L’obiettivo di questa alleanza fra municipio e società locale, urbana e rurale, è realizzare modelli di vita e di consumo auto sostenibili: che siano cioè in grado di ridurre l’impronta ecologica e la pressione ambientale cambiando gli stili di vita e di consumo verso il risparmio energetico, il consumo critico, la valorizzazione dei prodotti equo- solidali; chiudendo a livello locale i cicli dei rifiuti, dell’energia, dell’alimentazione, delle acque; attuando una nuova alleanza fra la città e il proprio territorio rurale; sostenendo il proprio sviluppo a partire dalla valorizzazione della peculiarità dei propri patrimoni ambientali, territoriali e sociali; creando reti con altri Comuni (municipalismo solidale e federato) per realizzare sistemi economici locali fondati sulla identità locale e la tipicità dei prodotti.

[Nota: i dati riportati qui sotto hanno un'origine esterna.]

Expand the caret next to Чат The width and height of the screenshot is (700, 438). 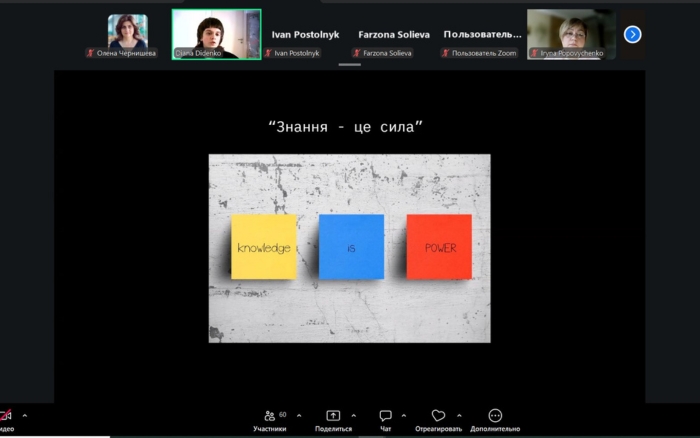pos(404,416)
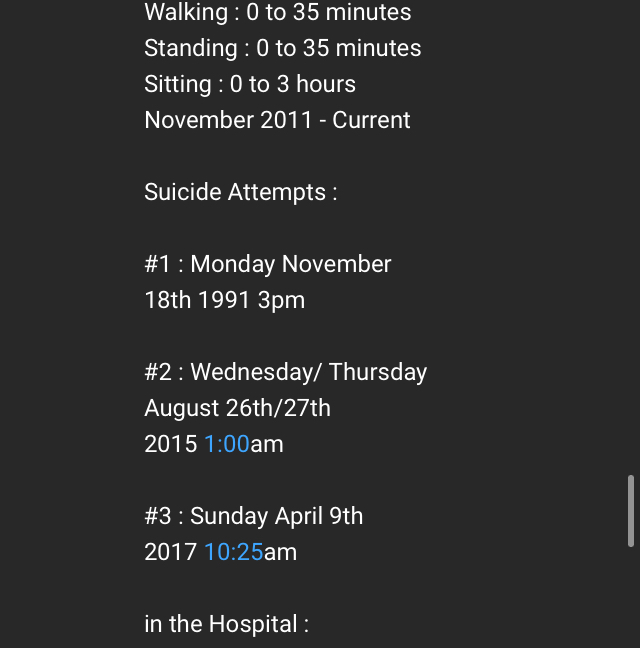
Task: Click the year "2017" before 10:25am
Action: click(170, 552)
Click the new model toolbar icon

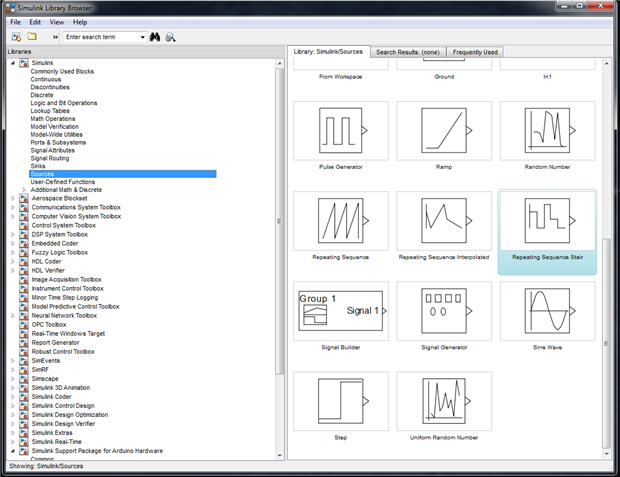16,37
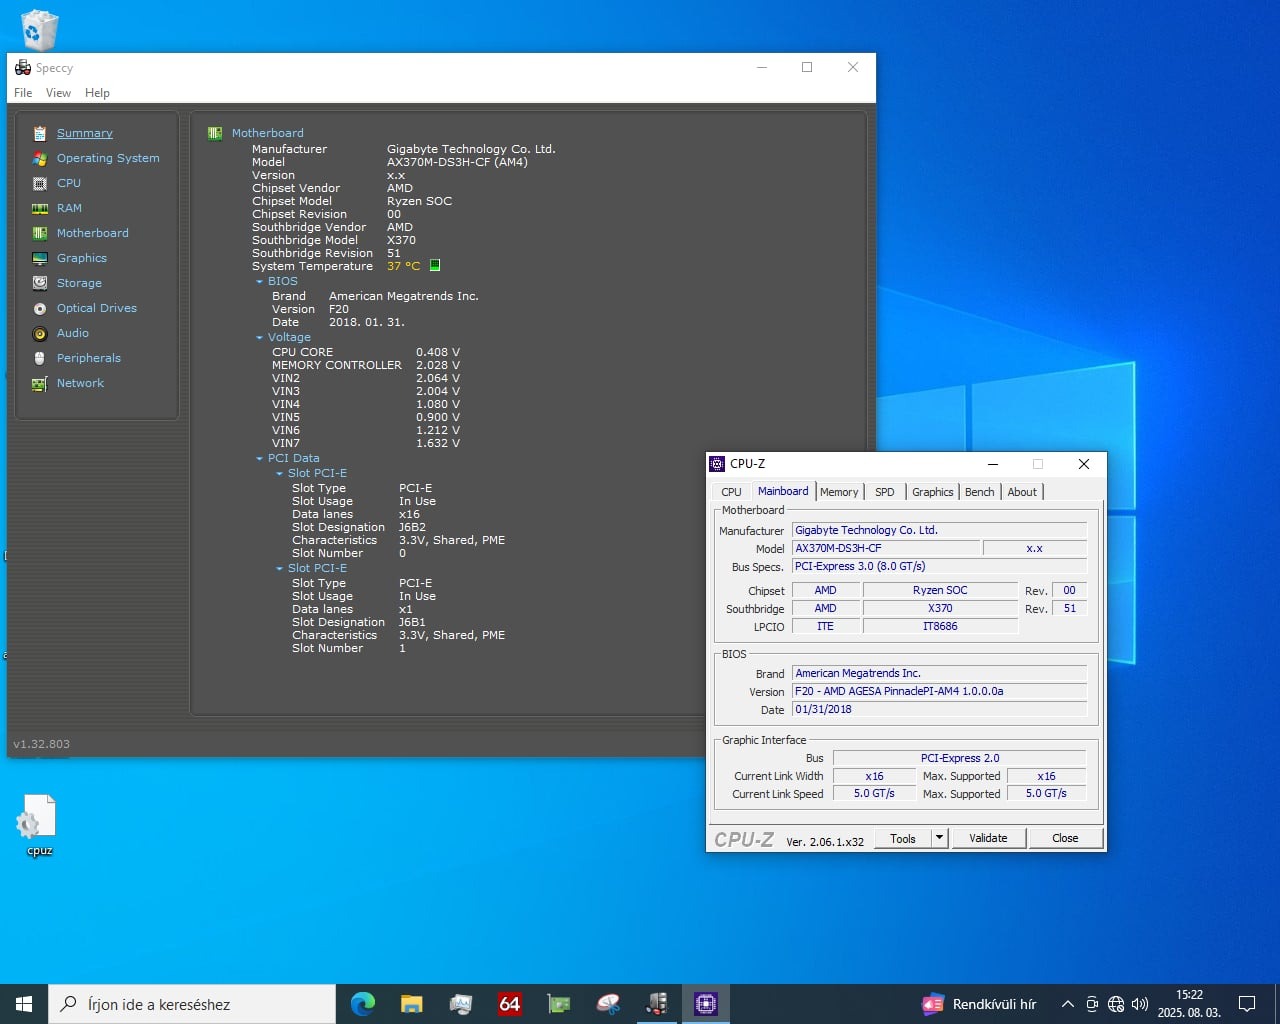Select the Audio speaker icon
This screenshot has width=1280, height=1024.
pos(40,333)
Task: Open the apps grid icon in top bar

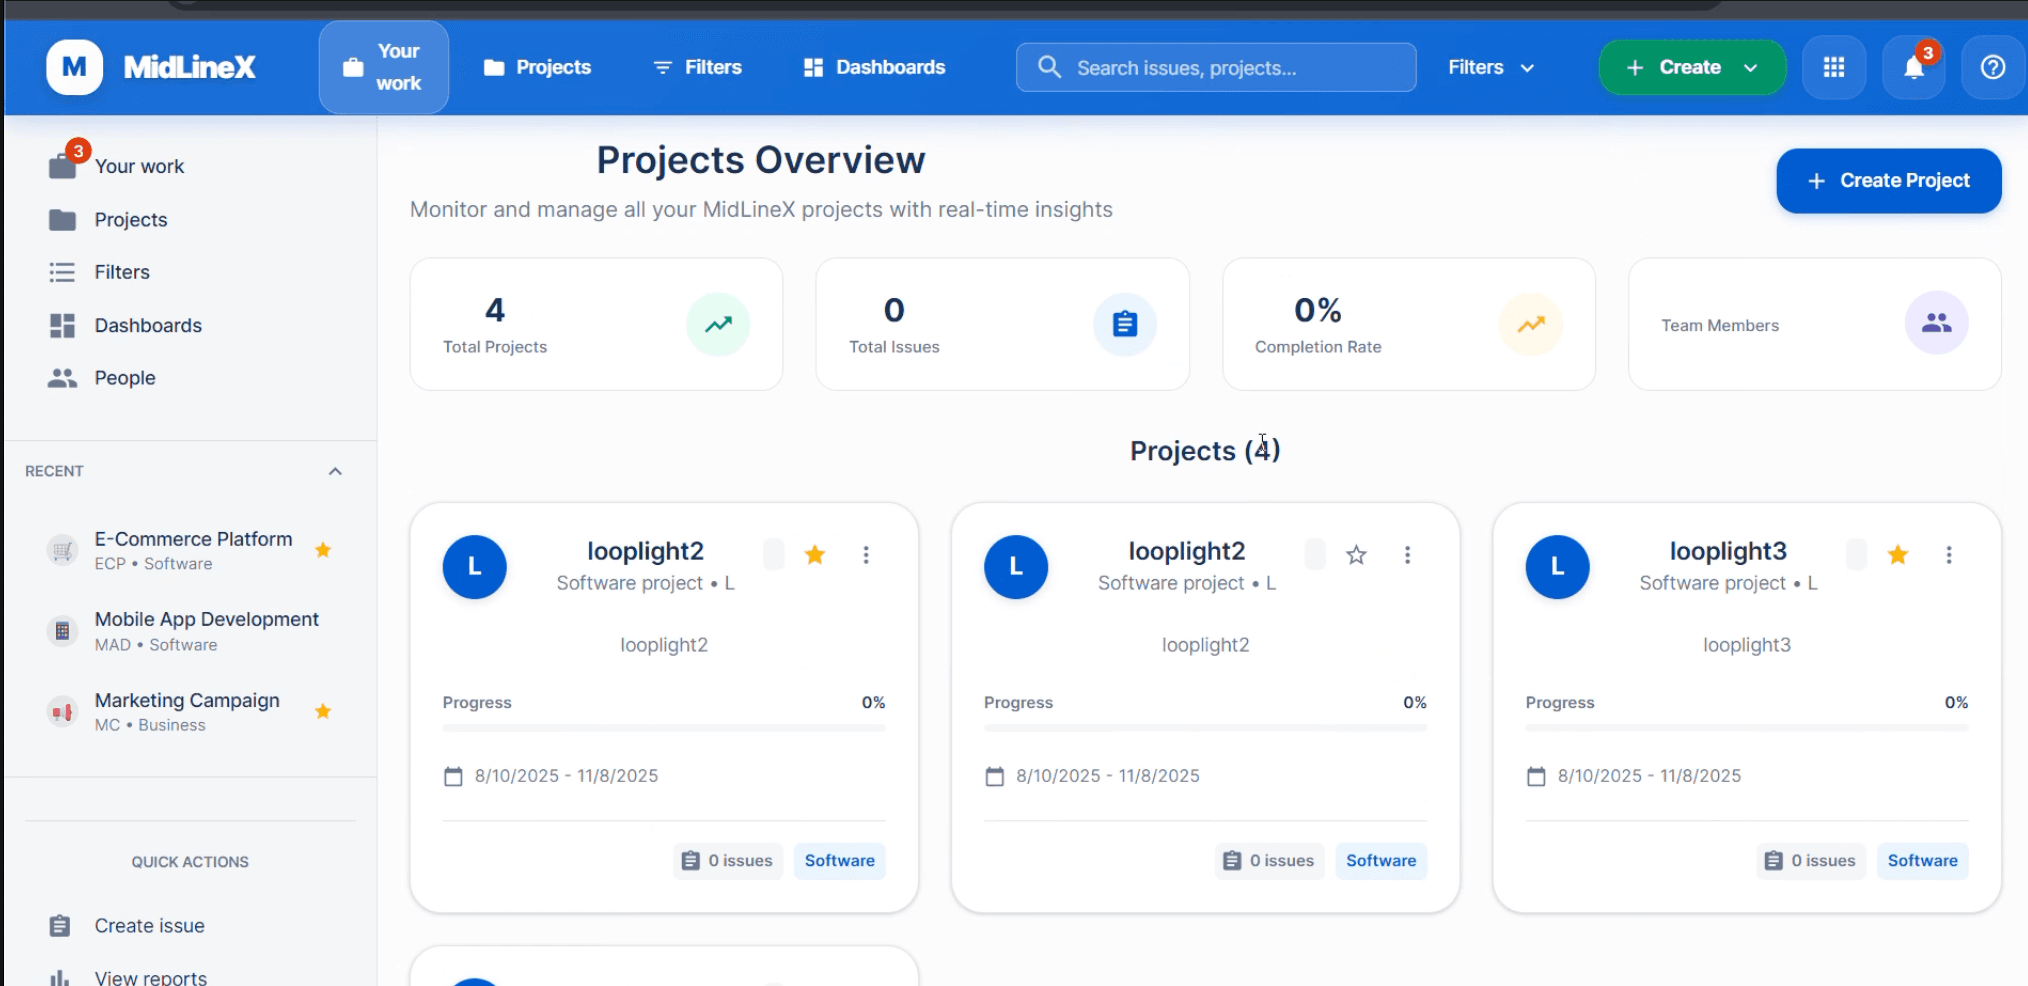Action: (1833, 67)
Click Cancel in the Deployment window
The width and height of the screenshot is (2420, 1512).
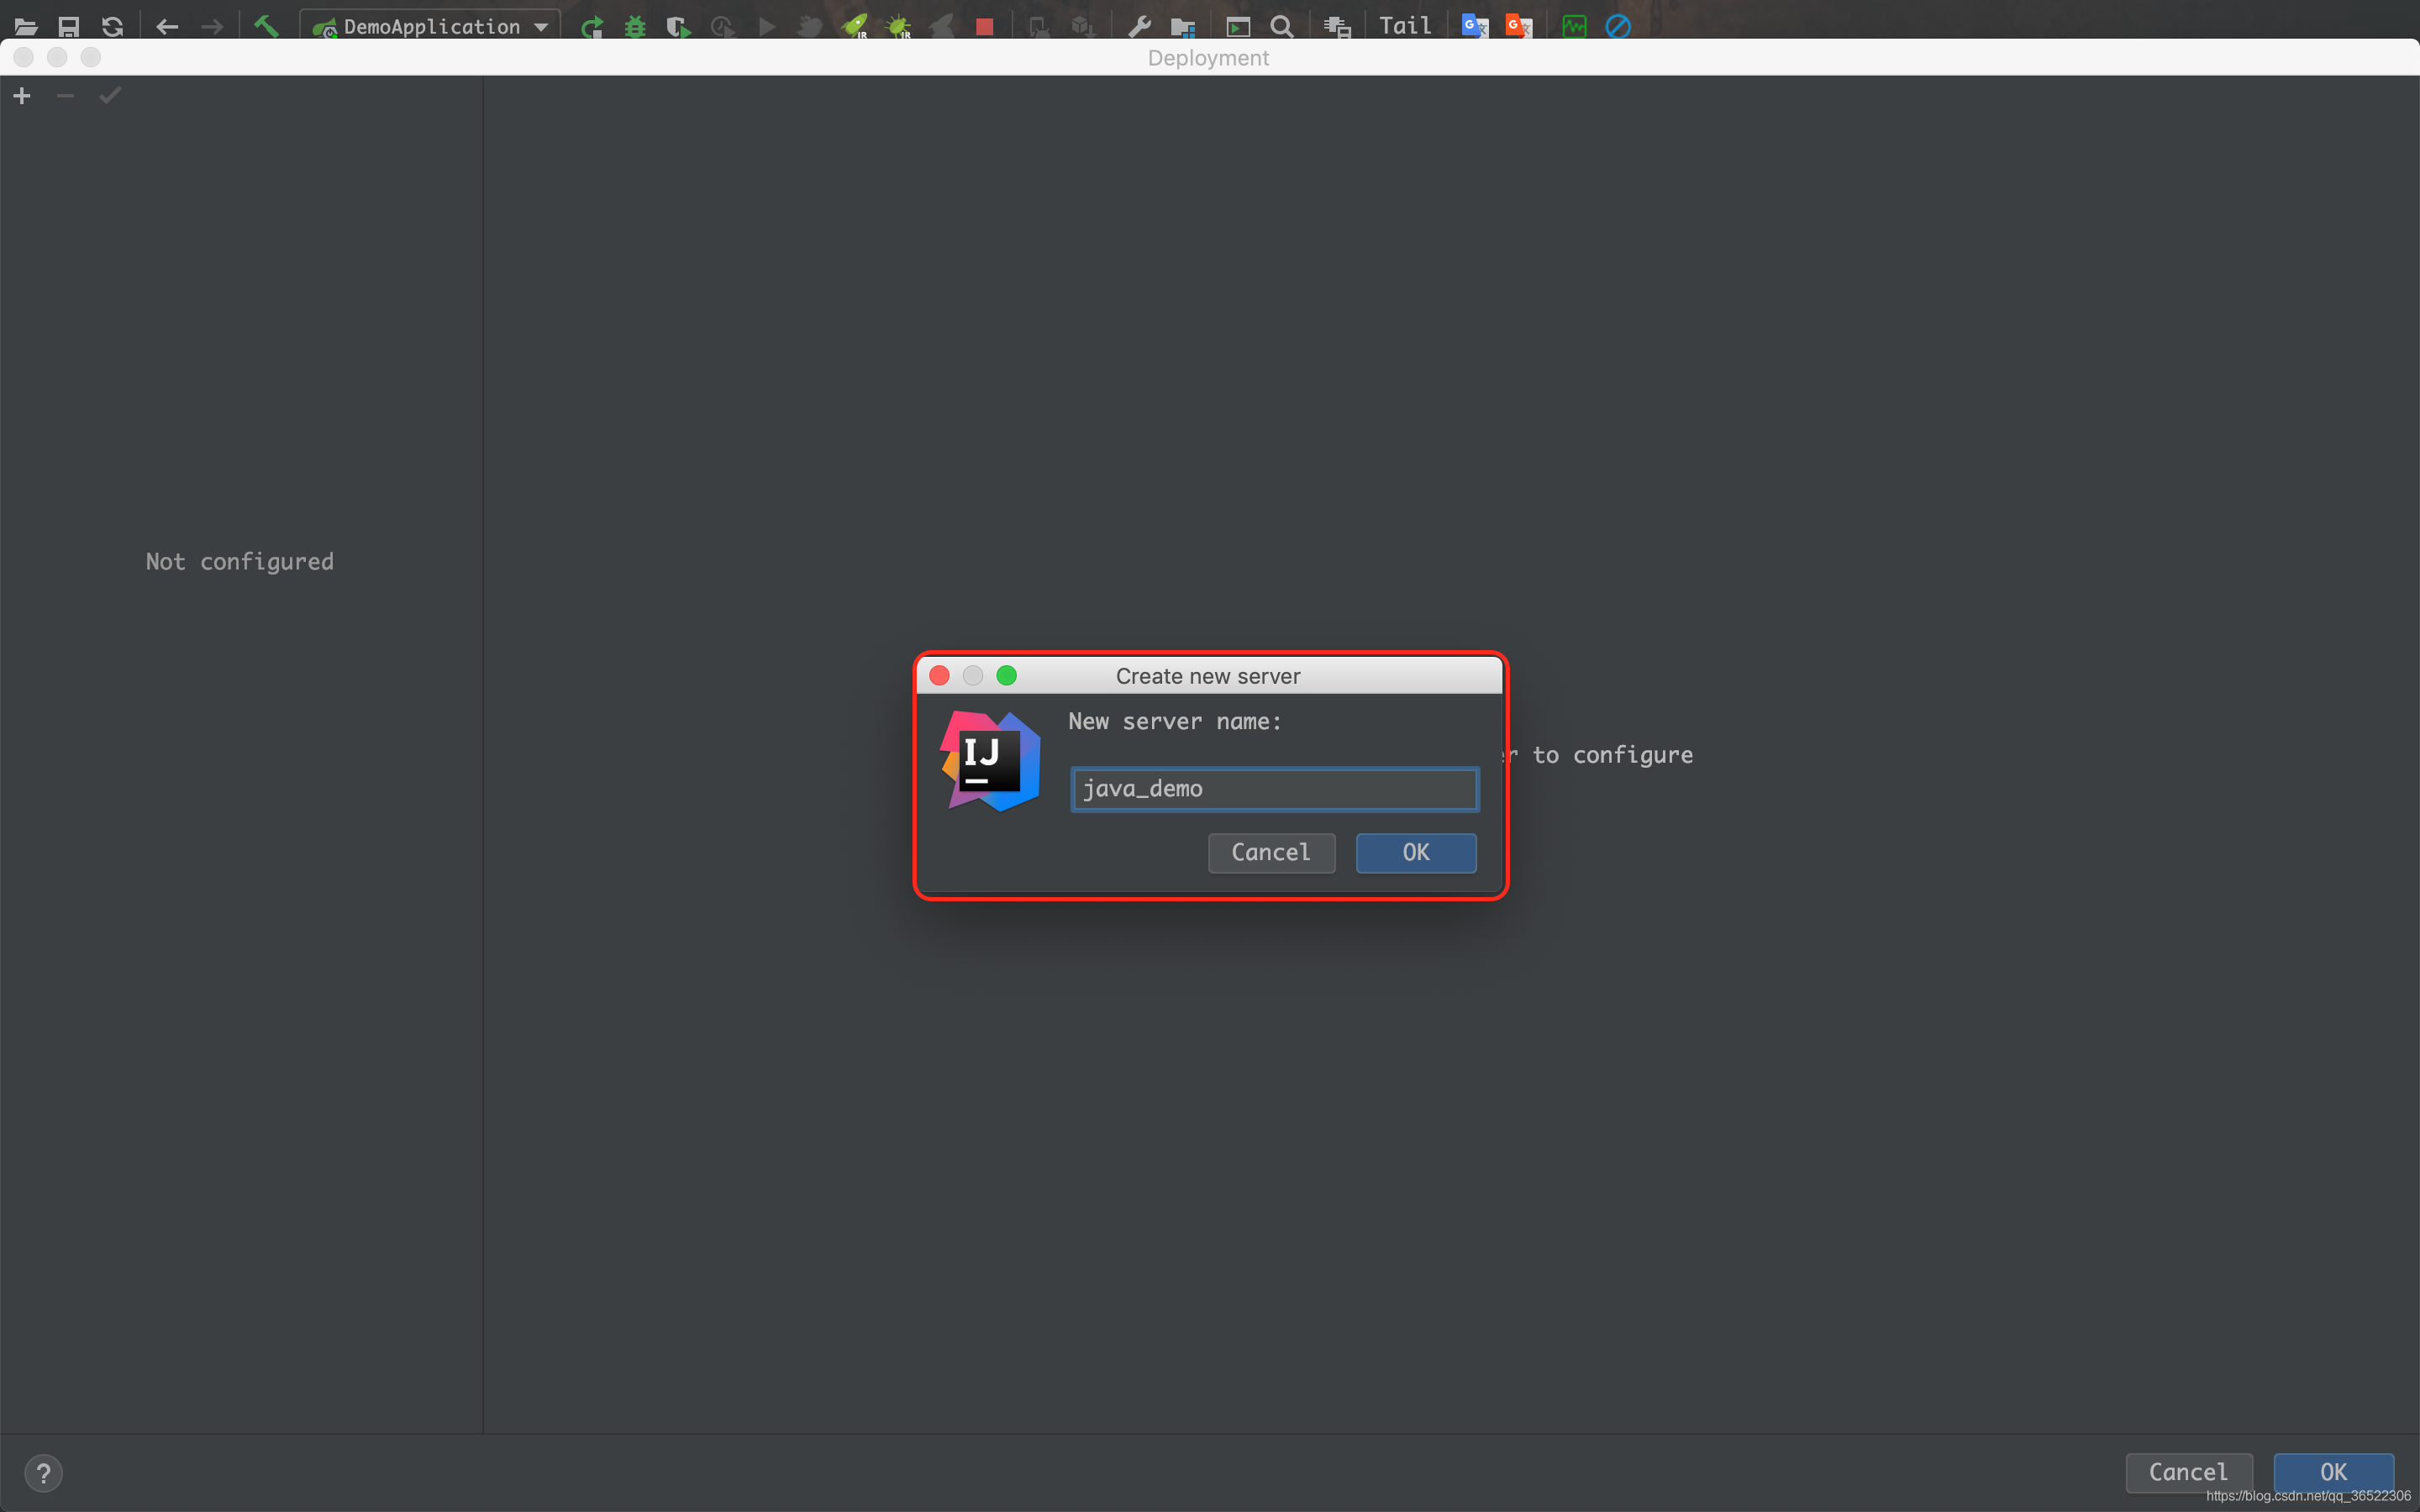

6. Questione sociale, del lavoro e gestione pubblica dei servizi
Sebbene sia rimasta per lungo tempo al margine della politica locale, la questione della dignità, della sicurezza e della finalizzazione sociale del lavoro assume un’importanza capitale nel nuovo orientamento sostenibile delle scelte dello sviluppo locale; e questo tanto più in connessione al problema della responsabilità pubblica nel governo dei servizi essenziali, luogo privilegiato in cui il lavoro può esplicarsi come energia comune di trasformazione e di gestione condivisa.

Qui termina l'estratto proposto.